Dr. Bennick made an impression on doctors in training at his prestigious hospital. As he told the New York Times, "I told the resident doctors in training: ‘If you are waking patients at 4 in the morning for a blood test, there obviously is a clinical need. So I want to be woken, too, so I can find out what it is.’ ” None of the residents called him in the middle of the night.

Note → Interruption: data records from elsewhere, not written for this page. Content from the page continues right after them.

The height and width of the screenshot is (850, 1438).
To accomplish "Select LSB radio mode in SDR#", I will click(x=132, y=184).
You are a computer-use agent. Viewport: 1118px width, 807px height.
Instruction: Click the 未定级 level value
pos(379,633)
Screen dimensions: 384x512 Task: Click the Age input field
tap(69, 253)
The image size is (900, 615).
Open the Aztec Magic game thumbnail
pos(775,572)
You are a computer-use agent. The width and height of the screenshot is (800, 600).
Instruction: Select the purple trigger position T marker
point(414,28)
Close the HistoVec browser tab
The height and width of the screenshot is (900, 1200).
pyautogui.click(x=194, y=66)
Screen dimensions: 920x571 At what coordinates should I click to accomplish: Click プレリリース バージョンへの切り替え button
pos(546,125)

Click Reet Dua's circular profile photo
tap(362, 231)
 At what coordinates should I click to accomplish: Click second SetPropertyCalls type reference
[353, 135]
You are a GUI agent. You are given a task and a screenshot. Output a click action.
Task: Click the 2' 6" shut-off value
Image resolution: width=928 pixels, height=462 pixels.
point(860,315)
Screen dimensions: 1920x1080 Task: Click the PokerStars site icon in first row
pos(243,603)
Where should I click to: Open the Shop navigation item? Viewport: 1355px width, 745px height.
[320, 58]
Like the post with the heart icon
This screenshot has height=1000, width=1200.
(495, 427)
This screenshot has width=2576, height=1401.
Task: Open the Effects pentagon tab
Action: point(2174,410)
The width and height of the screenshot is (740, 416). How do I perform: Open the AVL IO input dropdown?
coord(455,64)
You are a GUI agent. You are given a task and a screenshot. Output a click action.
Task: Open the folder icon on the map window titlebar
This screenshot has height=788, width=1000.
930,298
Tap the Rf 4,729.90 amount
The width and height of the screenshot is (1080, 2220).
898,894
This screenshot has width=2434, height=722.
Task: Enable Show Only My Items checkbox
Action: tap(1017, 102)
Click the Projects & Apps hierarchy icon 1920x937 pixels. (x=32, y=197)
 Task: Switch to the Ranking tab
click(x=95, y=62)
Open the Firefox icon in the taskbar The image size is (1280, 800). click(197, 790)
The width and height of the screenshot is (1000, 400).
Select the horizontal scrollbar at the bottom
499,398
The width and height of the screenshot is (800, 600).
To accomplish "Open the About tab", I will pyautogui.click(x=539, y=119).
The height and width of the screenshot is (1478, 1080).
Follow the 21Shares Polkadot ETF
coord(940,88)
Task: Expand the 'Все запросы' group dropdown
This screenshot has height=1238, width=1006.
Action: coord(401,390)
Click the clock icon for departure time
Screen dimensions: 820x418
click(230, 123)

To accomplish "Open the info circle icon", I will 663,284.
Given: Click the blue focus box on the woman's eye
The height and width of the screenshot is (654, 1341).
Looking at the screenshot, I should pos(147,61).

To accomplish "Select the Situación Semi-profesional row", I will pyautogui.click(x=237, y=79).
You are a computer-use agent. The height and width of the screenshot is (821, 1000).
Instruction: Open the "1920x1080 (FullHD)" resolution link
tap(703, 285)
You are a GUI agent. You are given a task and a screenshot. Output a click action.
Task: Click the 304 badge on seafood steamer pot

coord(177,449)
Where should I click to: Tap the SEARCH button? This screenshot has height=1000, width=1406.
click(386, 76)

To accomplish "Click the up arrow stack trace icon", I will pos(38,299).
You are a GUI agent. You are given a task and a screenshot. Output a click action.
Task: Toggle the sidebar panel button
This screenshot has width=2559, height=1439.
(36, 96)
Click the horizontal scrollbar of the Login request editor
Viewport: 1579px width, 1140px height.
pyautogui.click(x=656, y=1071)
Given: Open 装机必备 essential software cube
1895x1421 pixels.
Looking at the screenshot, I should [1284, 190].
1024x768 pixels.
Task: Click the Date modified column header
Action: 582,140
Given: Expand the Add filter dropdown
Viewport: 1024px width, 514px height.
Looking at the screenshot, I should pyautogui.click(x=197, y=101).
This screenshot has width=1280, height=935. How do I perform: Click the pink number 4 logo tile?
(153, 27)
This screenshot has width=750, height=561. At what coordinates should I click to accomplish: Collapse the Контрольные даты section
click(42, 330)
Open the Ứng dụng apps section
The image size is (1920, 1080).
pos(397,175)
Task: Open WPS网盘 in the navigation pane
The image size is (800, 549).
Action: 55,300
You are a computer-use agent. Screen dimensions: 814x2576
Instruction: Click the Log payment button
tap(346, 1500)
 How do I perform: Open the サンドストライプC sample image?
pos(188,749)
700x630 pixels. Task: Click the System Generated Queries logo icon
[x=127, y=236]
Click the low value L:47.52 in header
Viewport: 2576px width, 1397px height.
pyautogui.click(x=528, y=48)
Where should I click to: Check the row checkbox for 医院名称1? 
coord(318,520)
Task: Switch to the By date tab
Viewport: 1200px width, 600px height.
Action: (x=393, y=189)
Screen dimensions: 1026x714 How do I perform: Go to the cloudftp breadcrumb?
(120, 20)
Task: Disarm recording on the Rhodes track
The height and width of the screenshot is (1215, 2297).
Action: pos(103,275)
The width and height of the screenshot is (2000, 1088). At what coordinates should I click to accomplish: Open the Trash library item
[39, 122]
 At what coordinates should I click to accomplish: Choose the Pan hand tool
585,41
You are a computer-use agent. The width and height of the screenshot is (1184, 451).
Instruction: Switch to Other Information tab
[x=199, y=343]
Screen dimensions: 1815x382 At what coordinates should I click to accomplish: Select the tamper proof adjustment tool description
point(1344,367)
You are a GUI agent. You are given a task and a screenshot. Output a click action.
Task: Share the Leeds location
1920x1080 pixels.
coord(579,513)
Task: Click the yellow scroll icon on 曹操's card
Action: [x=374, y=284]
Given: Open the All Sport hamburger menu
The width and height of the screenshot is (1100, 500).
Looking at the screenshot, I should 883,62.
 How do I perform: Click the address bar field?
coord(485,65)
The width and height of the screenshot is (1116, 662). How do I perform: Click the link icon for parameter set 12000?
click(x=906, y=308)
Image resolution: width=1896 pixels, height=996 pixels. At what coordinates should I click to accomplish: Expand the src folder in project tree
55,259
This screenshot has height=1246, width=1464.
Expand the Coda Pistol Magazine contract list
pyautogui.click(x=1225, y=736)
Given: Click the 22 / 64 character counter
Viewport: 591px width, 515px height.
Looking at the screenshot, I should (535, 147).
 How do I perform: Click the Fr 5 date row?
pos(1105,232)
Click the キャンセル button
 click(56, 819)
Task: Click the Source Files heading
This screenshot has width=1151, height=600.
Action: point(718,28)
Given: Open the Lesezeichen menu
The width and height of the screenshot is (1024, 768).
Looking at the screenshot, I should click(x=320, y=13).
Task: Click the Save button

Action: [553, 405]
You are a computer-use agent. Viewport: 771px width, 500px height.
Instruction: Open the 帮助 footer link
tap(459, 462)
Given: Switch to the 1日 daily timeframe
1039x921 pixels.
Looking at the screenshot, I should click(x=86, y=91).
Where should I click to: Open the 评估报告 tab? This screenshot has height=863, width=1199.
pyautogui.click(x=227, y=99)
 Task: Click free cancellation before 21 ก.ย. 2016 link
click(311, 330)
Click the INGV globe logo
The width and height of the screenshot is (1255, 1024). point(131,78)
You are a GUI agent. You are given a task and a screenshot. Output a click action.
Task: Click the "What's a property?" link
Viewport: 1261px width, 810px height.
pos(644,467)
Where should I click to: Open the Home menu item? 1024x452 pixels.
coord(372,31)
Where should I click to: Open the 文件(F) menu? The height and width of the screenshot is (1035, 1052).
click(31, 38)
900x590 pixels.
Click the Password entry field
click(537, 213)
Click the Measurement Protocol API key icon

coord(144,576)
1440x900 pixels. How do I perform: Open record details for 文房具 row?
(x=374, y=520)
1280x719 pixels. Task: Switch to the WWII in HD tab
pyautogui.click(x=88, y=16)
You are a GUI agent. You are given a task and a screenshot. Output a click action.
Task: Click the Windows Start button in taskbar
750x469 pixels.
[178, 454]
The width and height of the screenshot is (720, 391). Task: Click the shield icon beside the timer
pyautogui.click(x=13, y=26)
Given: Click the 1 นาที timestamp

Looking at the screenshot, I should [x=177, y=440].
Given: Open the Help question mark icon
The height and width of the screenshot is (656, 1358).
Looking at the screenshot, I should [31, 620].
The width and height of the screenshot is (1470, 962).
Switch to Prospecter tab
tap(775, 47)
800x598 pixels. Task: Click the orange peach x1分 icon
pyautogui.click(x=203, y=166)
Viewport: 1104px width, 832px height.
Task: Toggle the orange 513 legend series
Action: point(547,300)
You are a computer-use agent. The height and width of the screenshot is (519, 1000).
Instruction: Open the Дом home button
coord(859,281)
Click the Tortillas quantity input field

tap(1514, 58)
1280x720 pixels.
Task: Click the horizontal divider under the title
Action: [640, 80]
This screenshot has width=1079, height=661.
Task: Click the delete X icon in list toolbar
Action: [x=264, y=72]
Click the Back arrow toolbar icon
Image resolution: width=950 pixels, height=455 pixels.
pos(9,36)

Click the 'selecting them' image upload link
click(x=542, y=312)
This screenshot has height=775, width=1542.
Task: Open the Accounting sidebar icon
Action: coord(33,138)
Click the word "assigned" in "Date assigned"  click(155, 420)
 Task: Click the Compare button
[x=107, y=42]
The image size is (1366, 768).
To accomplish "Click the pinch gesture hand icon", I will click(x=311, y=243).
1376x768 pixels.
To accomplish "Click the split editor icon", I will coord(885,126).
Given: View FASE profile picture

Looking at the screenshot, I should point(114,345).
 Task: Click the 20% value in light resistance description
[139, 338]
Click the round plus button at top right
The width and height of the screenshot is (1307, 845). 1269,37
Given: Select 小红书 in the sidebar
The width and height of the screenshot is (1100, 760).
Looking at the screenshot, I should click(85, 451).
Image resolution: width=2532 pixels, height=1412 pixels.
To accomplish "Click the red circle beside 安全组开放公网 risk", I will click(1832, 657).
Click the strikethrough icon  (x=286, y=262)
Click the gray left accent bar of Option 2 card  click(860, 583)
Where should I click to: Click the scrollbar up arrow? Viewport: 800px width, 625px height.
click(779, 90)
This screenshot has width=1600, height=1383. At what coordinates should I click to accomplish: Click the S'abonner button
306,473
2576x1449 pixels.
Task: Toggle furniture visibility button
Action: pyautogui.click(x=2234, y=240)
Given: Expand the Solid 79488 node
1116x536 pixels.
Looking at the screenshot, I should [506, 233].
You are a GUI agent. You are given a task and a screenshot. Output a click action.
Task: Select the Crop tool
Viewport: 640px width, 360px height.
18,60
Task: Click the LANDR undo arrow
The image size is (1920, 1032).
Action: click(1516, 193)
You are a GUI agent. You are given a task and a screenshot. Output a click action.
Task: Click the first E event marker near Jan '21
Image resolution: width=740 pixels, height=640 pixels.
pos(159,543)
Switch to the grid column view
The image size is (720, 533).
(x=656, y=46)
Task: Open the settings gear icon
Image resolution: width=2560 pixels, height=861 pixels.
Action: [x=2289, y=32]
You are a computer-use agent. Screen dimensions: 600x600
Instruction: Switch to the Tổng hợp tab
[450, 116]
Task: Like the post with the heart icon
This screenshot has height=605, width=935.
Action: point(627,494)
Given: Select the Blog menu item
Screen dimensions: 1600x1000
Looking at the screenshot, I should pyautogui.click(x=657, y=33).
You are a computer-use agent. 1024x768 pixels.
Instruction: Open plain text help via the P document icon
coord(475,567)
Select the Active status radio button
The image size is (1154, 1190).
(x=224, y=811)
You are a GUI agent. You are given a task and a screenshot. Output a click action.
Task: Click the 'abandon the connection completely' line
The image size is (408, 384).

The best part about these changes from the perspective of hospital management was that they greatly improve patient outcomes and patient satisfaction and they don't cost a cent. The worst part about these changes fron the perspective of a hospital patient is that many hospitals resist the changes that make their stays comfortable.

What Can A Patient Do?

  • Be polite, but let your hospital know when noise keeps you awake at night. If the staff are unusually inattentive, you might be other than polite but still not causing them to call security.
  • Be sure to fill out any satisfaction surveys you are given. Hospitals don't always respond to the results, but when they get a series of low rankings they often start to make changes.
  • Don't be hesitant to write letters to your hospital about your care. Typically the person you would want to contact is the hospital risk manager. If the treatment you received was outrageously bad, you may want to write a factual, polite, and concise complaint to the Joint Commission on Hospital Care (JCHA). They take complaints by email, although you will need to provide them with your name, Social Security number, and date of birth to discuss the particulars of your case with the hospital.

Ultimately, you want to be treated by a doctor who wants to treat you the way he or she would like to be treated. When you find those doctors, stay with them. Let them know you appreciate your care, but insist that your doctor and your hospital do not add to your suffering.